• GIVEN PASSAGE:
──────────

Files
alknet/docs/research/references/iroh/iroh-gossip/02-hyparview-membership.md

7.5 KiB

iroh-gossip: HyParView Membership Protocol

Overview

The HyParView protocol provides swarm membership management — it maintains which peers are currently part of the swarm for a given topic and ensures the overlay network remains connected even as nodes join, leave, or fail.

It is implemented in src/proto/hyparview.rs.

Core Concept: Two Views

Each peer maintains two sets of peers:

View Description Default Size Connection?
Active View Peers we maintain active bidirectional connections to 5 Yes — TCP/QUIC connection is kept open
Passive View An address book of peers we know about but are not connected to 30 No — just contact information

Key invariants:

  • Active connections are always bidirectional: If peer A has peer B in its active view, peer B also has peer A in its active view.
  • The passive view serves as a failover pool: When an active peer disconnects, a random peer from the passive view is promoted to fill the slot.

Configuration (hyparview::Config)

pub struct Config {
    pub active_view_capacity: usize,          // Default: 5
    pub passive_view_capacity: usize,          // Default: 30
    pub active_random_walk_length: Ttl,        // Default: Ttl(6)
    pub passive_random_walk_length: Ttl,       // Default: Ttl(3)
    pub shuffle_random_walk_length: Ttl,       // Default: Ttl(6)
    pub shuffle_active_view_count: usize,      // Default: 3
    pub shuffle_passive_view_count: usize,     // Default: 4
    pub shuffle_interval: Duration,            // Default: 60s
    pub neighbor_request_timeout: Duration,    // Default: 500ms
}

These defaults come directly from the HyParView paper (p9), except for shuffle_interval and neighbor_request_timeout which are "wild guesses" in the code.

──────────

• DATA EXCERPTS:

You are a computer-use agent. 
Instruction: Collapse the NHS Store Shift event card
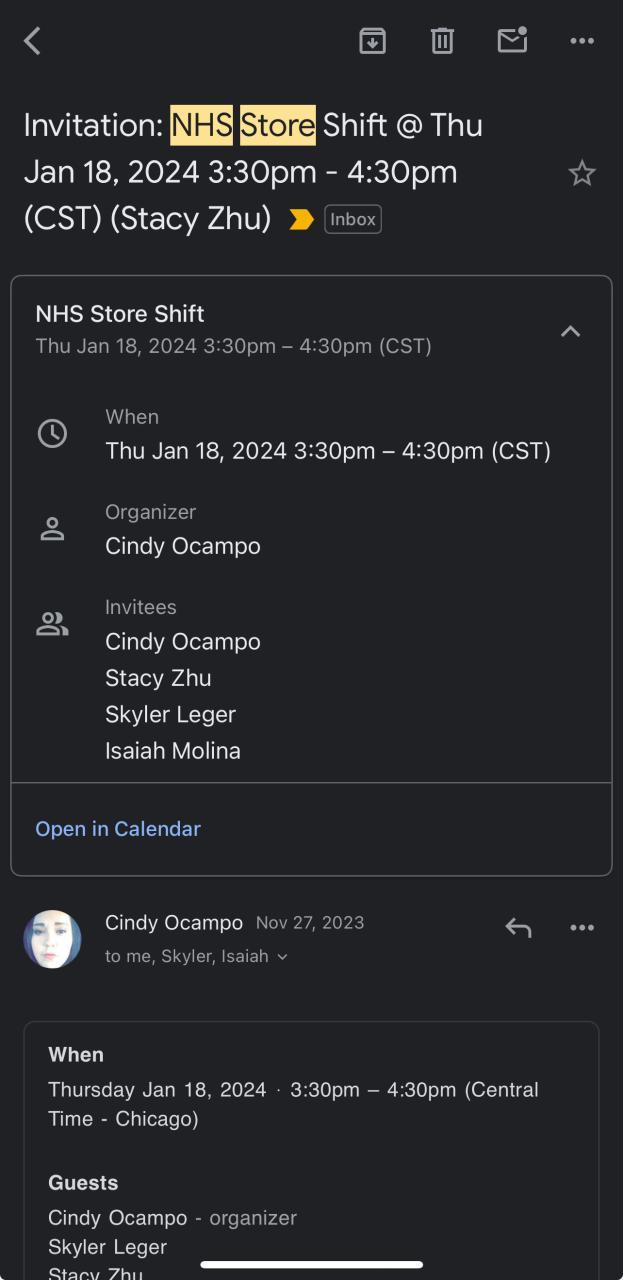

──────────

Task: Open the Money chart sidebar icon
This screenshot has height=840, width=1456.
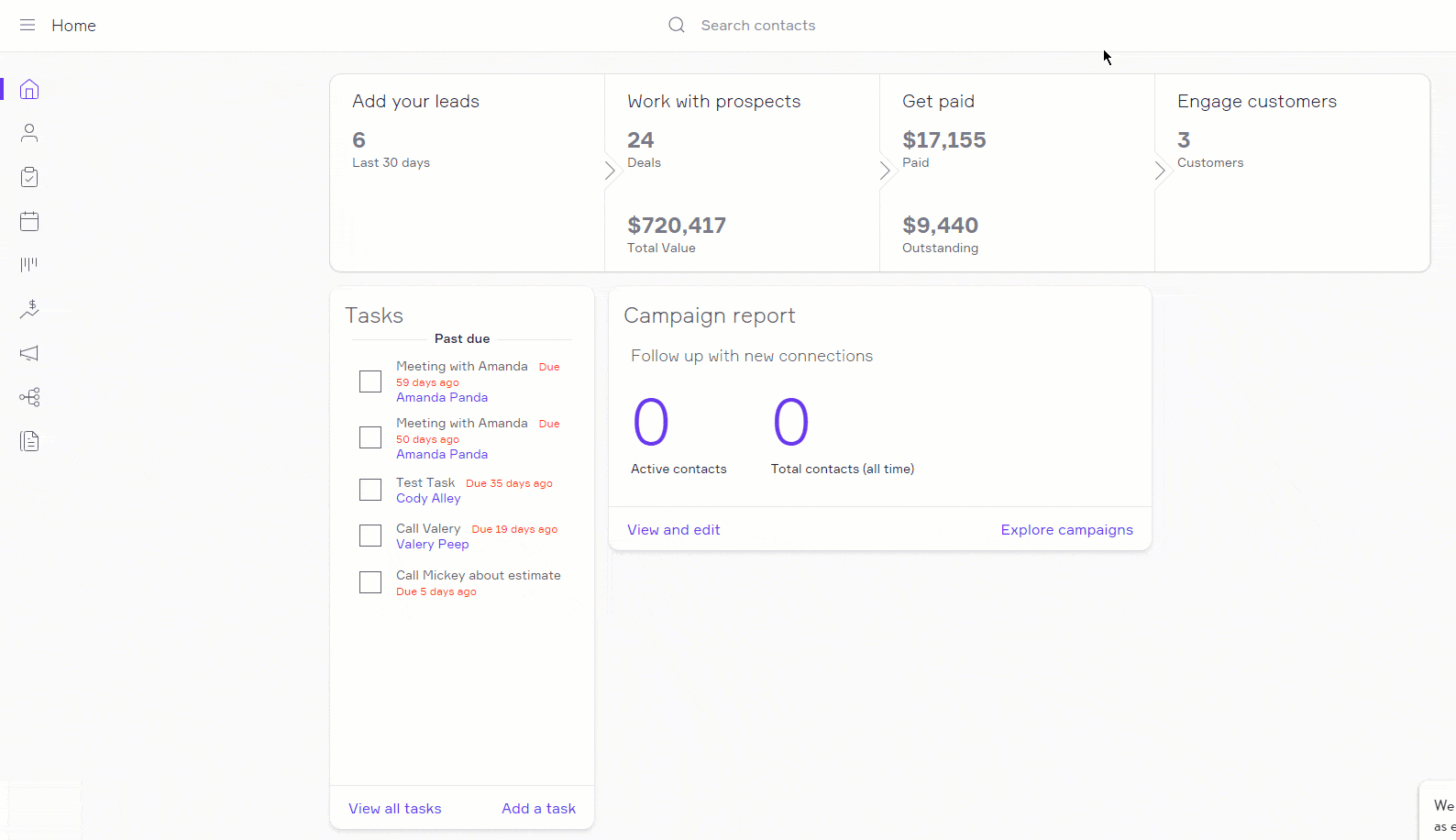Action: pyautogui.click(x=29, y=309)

──────────

• TASK PROMPT: Print the HyParView membership document above in full, word for word.

• THE OUTPUT:
Files
alknet/docs/research/references/iroh/iroh-gossip/02-hyparview-membership.md

7.5 KiB

iroh-gossip: HyParView Membership Protocol

Overview

The HyParView protocol provides swarm membership management — it maintains which peers are currently part of the swarm for a given topic and ensures the overlay network remains connected even as nodes join, leave, or fail.

It is implemented in src/proto/hyparview.rs.

Core Concept: Two Views

Each peer maintains two sets of peers:

View Description Default Size Connection?
Active View Peers we maintain active bidirectional connections to 5 Yes — TCP/QUIC connection is kept open
Passive View An address book of peers we know about but are not connected to 30 No — just contact information

Key invariants:

  • Active connections are always bidirectional: If peer A has peer B in its active view, peer B also has peer A in its active view.
  • The passive view serves as a failover pool: When an active peer disconnects, a random peer from the passive view is promoted to fill the slot.

Configuration (hyparview::Config)

pub struct Config {
    pub active_view_capacity: usize,          // Default: 5
    pub passive_view_capacity: usize,          // Default: 30
    pub active_random_walk_length: Ttl,        // Default: Ttl(6)
    pub passive_random_walk_length: Ttl,       // Default: Ttl(3)
    pub shuffle_random_walk_length: Ttl,       // Default: Ttl(6)
    pub shuffle_active_view_count: usize,      // Default: 3
    pub shuffle_passive_view_count: usize,     // Default: 4
    pub shuffle_interval: Duration,            // Default: 60s
    pub neighbor_request_timeout: Duration,    // Default: 500ms
}

These defaults come directly from the HyParView paper (p9), except for shuffle_interval and neighbor_request_timeout which are "wild guesses" in the code.